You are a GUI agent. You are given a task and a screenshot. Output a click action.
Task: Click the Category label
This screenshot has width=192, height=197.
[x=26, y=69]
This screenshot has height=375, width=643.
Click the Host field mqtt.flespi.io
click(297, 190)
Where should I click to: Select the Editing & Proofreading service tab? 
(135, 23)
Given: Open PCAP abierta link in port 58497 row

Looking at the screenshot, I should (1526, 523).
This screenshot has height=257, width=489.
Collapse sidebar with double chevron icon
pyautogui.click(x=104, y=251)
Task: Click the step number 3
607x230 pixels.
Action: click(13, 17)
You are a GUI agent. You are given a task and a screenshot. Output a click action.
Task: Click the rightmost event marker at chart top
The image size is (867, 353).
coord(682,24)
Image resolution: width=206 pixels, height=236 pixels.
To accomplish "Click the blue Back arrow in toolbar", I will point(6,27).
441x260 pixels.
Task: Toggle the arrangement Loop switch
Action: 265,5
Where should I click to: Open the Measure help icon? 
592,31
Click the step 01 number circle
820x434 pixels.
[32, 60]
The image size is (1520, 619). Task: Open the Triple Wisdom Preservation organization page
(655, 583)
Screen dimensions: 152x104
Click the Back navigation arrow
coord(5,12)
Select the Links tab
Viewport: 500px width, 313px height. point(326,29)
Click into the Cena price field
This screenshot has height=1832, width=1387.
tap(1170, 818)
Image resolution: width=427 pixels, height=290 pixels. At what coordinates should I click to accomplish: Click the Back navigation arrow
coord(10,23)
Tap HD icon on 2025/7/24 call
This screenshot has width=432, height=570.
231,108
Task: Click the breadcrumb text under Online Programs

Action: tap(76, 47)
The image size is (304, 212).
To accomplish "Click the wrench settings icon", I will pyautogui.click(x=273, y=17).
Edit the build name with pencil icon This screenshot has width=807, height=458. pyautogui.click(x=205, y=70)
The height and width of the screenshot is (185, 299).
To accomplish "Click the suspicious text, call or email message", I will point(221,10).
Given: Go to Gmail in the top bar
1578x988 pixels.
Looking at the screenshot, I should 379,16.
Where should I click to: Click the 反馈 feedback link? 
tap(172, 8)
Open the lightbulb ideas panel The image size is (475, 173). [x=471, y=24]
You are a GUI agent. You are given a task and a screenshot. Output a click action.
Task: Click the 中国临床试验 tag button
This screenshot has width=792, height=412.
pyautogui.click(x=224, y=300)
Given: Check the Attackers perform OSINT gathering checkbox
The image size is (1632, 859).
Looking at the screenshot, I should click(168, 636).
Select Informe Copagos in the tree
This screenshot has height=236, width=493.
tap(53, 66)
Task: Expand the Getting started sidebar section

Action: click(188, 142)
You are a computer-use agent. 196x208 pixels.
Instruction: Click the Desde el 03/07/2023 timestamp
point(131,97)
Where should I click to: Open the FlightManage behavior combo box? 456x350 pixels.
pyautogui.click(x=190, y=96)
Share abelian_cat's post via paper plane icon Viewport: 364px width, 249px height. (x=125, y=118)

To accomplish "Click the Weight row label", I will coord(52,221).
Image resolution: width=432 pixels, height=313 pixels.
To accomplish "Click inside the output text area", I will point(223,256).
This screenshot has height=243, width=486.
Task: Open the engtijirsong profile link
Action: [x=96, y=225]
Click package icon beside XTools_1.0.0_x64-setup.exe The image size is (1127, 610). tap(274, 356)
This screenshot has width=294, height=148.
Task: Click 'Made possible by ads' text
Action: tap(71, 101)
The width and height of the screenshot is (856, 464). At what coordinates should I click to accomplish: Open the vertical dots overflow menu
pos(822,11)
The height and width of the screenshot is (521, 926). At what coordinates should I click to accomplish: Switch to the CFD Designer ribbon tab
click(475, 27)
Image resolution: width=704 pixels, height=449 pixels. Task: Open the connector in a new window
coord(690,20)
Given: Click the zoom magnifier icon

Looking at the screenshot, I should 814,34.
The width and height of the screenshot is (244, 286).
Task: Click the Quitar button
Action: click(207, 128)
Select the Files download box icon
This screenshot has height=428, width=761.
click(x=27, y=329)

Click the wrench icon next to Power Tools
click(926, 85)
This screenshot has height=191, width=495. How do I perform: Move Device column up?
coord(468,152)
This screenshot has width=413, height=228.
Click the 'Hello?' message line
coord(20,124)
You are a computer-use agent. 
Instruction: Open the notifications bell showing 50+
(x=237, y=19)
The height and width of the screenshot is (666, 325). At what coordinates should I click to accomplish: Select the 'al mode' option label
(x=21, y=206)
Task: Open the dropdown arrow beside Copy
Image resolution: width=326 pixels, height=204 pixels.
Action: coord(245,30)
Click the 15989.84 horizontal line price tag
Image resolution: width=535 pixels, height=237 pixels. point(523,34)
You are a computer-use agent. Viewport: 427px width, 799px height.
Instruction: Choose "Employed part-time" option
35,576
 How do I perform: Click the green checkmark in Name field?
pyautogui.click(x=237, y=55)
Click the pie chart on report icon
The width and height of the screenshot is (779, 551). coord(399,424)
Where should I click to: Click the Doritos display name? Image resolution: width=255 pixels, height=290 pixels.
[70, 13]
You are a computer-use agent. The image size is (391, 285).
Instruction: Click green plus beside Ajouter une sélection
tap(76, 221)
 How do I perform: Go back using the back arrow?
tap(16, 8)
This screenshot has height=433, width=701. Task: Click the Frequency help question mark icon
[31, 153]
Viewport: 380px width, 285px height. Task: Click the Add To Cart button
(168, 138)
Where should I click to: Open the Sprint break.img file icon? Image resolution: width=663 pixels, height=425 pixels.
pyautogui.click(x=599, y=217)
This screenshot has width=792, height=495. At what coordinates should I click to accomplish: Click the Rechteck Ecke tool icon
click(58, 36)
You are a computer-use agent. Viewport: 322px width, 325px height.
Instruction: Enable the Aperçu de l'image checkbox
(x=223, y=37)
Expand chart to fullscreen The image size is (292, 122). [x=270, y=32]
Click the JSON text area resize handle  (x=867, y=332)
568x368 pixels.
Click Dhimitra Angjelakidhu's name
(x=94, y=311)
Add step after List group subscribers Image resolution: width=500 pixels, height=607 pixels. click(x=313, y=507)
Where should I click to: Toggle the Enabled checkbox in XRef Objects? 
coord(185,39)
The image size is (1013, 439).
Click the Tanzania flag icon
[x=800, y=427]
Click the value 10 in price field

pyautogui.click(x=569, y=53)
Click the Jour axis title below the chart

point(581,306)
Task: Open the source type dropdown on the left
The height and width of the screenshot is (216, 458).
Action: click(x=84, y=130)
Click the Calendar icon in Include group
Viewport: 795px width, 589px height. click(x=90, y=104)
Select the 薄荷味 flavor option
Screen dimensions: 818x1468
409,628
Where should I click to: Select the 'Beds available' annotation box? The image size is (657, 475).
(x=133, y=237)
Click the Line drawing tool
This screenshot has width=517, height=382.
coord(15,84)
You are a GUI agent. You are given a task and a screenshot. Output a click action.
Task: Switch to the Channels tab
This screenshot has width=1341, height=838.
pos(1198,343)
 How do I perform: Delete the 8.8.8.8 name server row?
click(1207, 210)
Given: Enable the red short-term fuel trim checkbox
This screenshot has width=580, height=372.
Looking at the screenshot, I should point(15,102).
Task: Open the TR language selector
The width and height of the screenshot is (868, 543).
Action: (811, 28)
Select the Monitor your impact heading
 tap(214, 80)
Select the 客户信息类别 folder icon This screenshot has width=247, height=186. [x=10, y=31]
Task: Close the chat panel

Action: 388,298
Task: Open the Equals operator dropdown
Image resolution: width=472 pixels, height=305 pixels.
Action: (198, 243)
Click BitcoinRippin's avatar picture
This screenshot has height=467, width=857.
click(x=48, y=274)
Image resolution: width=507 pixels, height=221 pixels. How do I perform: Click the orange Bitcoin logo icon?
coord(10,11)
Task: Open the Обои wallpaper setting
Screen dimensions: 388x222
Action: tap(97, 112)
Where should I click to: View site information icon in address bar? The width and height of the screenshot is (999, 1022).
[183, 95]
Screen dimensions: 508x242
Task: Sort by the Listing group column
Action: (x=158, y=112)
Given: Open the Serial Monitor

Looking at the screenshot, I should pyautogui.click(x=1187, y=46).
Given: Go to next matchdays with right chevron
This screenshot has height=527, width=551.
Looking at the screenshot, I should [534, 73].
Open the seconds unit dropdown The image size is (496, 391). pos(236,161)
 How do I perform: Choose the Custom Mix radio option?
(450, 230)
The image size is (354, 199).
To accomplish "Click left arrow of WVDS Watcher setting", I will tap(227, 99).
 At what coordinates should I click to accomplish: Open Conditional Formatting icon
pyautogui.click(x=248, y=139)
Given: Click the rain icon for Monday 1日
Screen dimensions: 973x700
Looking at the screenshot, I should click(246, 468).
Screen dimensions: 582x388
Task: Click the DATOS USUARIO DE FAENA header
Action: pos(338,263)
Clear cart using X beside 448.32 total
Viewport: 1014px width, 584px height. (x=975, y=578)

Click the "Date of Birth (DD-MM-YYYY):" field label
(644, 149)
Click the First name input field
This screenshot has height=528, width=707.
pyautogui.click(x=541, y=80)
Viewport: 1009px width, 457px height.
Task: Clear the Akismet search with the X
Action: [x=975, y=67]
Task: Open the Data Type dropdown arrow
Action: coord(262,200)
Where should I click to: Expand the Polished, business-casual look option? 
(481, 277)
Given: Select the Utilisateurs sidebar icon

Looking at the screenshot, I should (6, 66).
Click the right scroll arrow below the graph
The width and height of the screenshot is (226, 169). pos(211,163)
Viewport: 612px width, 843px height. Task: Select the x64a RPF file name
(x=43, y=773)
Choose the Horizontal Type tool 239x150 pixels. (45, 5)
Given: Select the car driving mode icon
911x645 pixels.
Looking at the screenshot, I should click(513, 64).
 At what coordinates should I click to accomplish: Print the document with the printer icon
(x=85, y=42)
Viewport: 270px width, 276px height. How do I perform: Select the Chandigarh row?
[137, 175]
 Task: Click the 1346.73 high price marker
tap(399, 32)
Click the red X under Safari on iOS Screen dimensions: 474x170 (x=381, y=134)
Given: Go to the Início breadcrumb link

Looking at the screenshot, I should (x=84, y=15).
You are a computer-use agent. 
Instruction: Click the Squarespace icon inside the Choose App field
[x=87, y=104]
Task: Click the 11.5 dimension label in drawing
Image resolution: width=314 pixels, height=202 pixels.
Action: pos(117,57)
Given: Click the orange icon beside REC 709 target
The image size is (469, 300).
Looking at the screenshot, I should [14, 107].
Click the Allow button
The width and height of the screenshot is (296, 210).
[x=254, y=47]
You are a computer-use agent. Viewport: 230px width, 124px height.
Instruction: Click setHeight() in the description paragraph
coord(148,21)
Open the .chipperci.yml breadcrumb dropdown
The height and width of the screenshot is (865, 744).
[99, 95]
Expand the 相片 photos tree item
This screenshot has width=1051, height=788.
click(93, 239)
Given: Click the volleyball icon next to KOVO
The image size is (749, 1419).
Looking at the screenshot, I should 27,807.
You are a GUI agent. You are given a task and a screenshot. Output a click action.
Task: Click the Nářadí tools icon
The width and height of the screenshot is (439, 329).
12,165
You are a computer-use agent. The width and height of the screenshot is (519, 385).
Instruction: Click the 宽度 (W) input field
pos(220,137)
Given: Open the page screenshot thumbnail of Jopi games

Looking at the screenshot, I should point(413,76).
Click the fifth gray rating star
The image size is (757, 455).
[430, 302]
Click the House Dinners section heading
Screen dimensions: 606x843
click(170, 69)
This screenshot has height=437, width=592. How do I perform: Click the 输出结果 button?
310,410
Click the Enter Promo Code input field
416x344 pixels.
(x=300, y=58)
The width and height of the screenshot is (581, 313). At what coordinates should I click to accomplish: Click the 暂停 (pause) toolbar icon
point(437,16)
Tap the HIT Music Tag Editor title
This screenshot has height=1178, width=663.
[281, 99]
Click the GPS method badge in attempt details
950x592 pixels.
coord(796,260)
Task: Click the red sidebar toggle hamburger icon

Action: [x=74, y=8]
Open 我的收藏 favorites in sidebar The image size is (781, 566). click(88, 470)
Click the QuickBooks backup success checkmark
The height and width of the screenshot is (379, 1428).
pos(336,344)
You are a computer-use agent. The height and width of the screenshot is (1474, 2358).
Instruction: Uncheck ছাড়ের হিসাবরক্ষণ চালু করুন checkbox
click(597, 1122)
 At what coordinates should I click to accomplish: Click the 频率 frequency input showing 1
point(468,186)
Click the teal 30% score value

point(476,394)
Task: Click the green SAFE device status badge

=====

● **Problem details**: Set the lines down exactly, from the first line of the records to the line where "Task: Click the rightmost" appears, with both ends kept.

● **Exercise solution**:
You are a GUI agent. You are given a task and a screenshot. Output a click action.
Task: Click the Category label
This screenshot has width=192, height=197.
[x=26, y=69]
This screenshot has height=375, width=643.
Click the Host field mqtt.flespi.io
click(297, 190)
Where should I click to: Select the Editing & Proofreading service tab? 
(135, 23)
Given: Open PCAP abierta link in port 58497 row

Looking at the screenshot, I should (1526, 523).
This screenshot has height=257, width=489.
Collapse sidebar with double chevron icon
pyautogui.click(x=104, y=251)
Task: Click the step number 3
607x230 pixels.
Action: click(13, 17)
You are a GUI agent. You are given a task and a screenshot. Output a click action.
Task: Click the rightmost event marker at chart top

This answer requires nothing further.